2. Materials and Methods

2.1. Blood Collection

A total of 176 meat goats were randomly selected from goat farms with high population densities across three contiguous provinces in northern Thailand: Chiang Mai (n = 62), Chiang Rai (n = 82), and Lamphun (n = 32), during the period from November 2020 to February 2021. The sample size was determined correspond to population of goats using EpiInfo™ version 7.2.5.0 employing the population survey method, with a confidence level of 80%, an expected frequency of 50%, an acceptable margin of error of 5%, a design effect, and a cluster value set to 1 (Table 1). Permission was obtained from farm owners prior to sample collection. The sampling protocol was approved by the Animal Care and Use Committee at the Faculty of Veterinary Medicine, Chiang Mai University (approval no. S26/2563). Blood samples were collected from jugular veins and immediately transferred into EDTA-K2 lyophilized vacuum blood collection tubes (BD Vacutainer ®, Franklin Lakes, NJ, USA). The tubes were kept in a cooled box with ice packs during transport to the Faculty of Veterinary Medicine, Chiang Mai University, and processed immediately upon arrival.

2.2. DNA Extraction

Genomic DNA was extracted from approximately 200 μL of each blood sample using the PureLinkTM Genomic DNA Mini Kit (Invitrogen, Thermo Fisher Scientific, Waltham, MA, USA) following the manufacturer’s instructions. The extracted DNA was eluted in 50 μL of elution buffer. DNA concentration and purity were assessed using a UV/Vis spectrophotometer DU 730 (Beckman Coulter, Brea, CA, USA). The DNA samples were stored at −20 °C until further use.

2.3. PCR Amplification

Amplification of the Tgdhfr-ts gene was performed using in-house sensitive species-specific primers designed based on the Tgdhfr-ts gene sequence from the pL0017 plasmid (MRA-786) as illustrated in Supplemental Figure S1. The sequences of primers were as TgDT-F (5′tataagcttatgcataaaccggtgtgtctggtc 3′) and TgDT-R (5′ gccagcgcggccgcctagacagccatctccatct 3′). PCR was carried out in a final volume of 30 μL, consisting of 5 μL of DNA template (concentration: 40–200 ng/μL), 15 μL of 2X MyTaq HS Red Mix (Meridian Bioscience, Bioline, Memphis, TN, USA), and 1 μL of 10 μM of each primer, with the remaining volume made up with deionized water. The PCR cycling conditions were as follows: an initial denaturation at 95 °C for 1 min, followed by 35 cycles of denaturation at 95 °C for 15 s, annealing at 50 °C for 1 min, and extension at 72 °C for 10 s. Both negative and positive controls were included in all reactions. T. gondii DNA from the pL0017 plasmid (MRA-786), which carries the Tgdhfr-ts gene, was used as the positive control. DNA from other goat blood parasites, including Theileria luwenshuni and Babesia ovis, served as negative controls to confirm the specificity of the primers and the absence of cross-reactivity. Five microliters of each PCR product was analyzed by electrophoresis on a 1% agarose gel in 1X TAE buffer. Gels were stained with Maestro Safe Nucleic Acid Prestained (MR-031203, MaestroGen, Hsinchu City, Taiwan) and visualized under a UV transilluminator.

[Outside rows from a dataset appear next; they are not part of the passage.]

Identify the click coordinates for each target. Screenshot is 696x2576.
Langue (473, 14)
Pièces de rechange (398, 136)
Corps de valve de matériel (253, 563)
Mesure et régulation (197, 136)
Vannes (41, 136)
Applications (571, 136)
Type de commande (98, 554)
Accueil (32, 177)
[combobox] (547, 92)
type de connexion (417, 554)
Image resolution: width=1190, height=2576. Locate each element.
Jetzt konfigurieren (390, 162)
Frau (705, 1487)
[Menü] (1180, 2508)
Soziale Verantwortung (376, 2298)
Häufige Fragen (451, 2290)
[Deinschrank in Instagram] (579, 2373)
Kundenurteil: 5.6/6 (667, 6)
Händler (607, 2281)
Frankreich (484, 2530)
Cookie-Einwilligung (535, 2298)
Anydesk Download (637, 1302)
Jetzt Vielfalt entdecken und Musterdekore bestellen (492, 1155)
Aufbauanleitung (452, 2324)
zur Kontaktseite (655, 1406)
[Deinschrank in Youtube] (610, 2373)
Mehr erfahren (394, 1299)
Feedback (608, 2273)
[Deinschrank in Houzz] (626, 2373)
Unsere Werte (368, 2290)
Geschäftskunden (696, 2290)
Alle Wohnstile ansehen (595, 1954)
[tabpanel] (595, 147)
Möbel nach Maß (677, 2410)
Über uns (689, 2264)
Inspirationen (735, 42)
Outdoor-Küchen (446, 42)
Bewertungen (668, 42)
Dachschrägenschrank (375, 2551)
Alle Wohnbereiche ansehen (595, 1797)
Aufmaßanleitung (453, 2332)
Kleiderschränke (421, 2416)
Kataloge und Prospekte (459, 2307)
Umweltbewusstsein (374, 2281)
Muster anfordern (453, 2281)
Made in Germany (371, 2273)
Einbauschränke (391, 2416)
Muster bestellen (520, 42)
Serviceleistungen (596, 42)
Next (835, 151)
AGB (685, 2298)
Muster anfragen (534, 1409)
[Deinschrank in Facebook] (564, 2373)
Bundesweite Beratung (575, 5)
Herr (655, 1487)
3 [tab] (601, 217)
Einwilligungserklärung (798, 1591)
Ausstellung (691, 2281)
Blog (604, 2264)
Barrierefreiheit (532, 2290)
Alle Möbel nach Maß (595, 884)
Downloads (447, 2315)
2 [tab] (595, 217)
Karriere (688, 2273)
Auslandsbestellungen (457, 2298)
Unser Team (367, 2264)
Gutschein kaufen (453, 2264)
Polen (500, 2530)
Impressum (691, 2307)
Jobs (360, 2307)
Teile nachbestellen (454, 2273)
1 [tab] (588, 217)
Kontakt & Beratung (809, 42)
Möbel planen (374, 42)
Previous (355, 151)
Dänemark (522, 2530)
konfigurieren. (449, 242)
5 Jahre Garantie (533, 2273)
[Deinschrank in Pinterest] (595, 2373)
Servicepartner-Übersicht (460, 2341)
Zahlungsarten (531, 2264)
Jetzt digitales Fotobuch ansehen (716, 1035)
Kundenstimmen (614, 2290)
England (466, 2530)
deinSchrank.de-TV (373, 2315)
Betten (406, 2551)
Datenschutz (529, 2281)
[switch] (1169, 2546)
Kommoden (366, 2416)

2.4. DNA Sequencing and Phylogenetic Analysis

Two positive samples were randomly selected for DNA sequencing. The PCR reaction for DNA sequencing utilized the TgDT-F and TgDT-R primers. PCR products were purified using the PureLink™ Quick PCR Purification Kit (Invitrogen, Thermo Fisher Scientific, Waltham, MA, USA). The purified PCR samples, along with the sense primer (TgDT-F) and antisense primer (TgDT-R), were sent to ATGC Co. Ltd. (Thailand Science Park, Thailand). The TgDT-F was utilized as a sense primer in nucleotide sequence PP824811 (TgDT_goat113) and PP824812 (TgDT_goat125). In parallel, TgDT-R was utilized as an antisense primer in nucleotide sequence PP824813 (TgDT_goat113-RC) and PP824814 (TgDT_goat125-RC). Nucleotide alignments were analyzed by comparing them with the Tgdhfr-ts sequence on the pL0017 plasmid (MRA-786) using CLC Sequence Viewer 8 software (QIAGEN Aarhus A/S, Denmark). A phylogenetic tree based on the dhfr gene of Toxoplasma gondii was constructed using the maximum-likelihood method implemented in MEGA11 software with the best-fit substitution model. Bootstrap values were calculated from 1000 replicates to assess the reliability of the clusters, employing the JC + G + I model. The sequences were compared with various T. gondii sequences based on the Tgdhfr-ts gene reported in the GenBank™ and Toxodb database, with the DHFR-TS sequence of the goat blood parasite Babesia bigemina used as an outgroup.

2.5. Statistical Analysis

Descriptive statistics were employed to assess the prevalence of T. gondii. The molecular prevalence of infection was calculated based on the proportion of positive PCR results relative to the total number of samples tested. The Chi-square with Yates’ correction test was applied to examine variations in prevalence across different age groups and sexes of goats. Statistical significance was determined at p-value < 0.05 using GraphPad Prism version 10.2.3.

3. Results

3.1. Demonstration of Tgdhfr-ts Gene-Based for PCR Detection of Toxoplasma gondii in Goat Blood Samples

The Tgdhfr-ts sensitive species-specific primers were specific for Toxoplasma gondii detection only. In contrast, when DNA templates from other goat blood parasites, such as Theileria luwenshuni and Babesia ovis, were used and amplified with the Tgdhfr-ts specific primers, the dhfr-ts gene was not detected. This PCR method exhibited no cross-activity when compared under identical conditions (Figure 1A).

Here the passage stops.